> [EXTRACTED MATERIAL]
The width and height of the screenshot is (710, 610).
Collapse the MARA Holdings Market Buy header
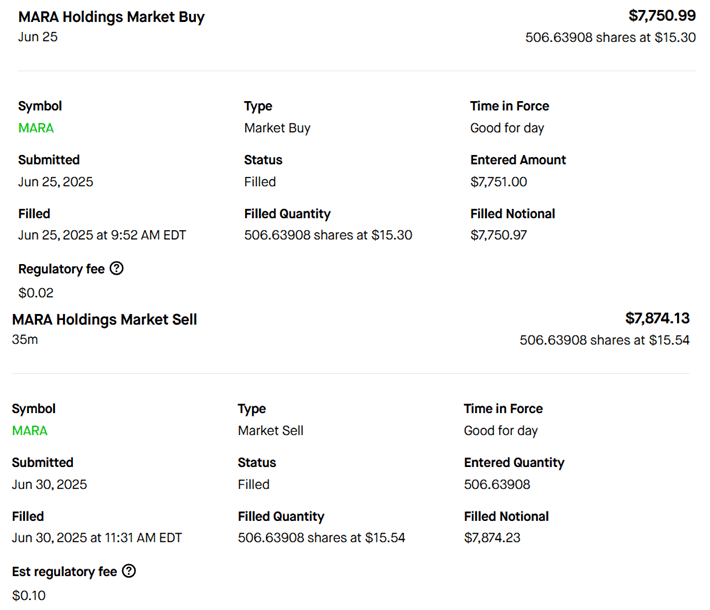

* * *

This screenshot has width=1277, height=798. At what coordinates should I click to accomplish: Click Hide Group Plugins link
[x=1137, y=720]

---

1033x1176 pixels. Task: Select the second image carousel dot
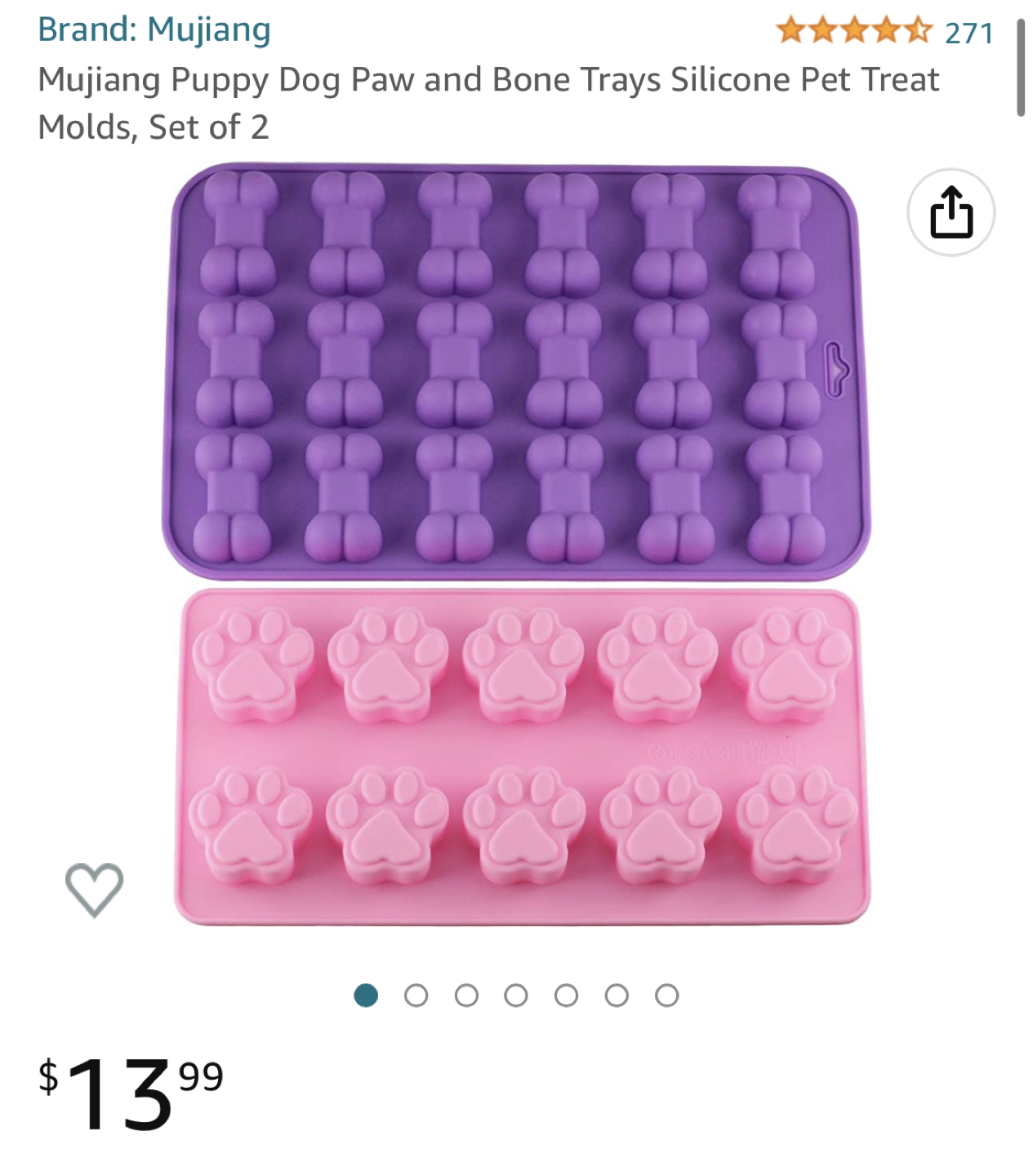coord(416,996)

> [SHORT TASK] Format the data from the line containing "The width and" through the line containing "Collapse the MARA Holdings Market Buy header" as a Markdown table with the columns Row and Line text, leaving out any blank lines.

> [COMPLETED TASK]
| Row | Line text |
|---|---|
| 1 | The width and height of the screenshot is (710, 610). |
| 2 | Collapse the MARA Holdings Market Buy header |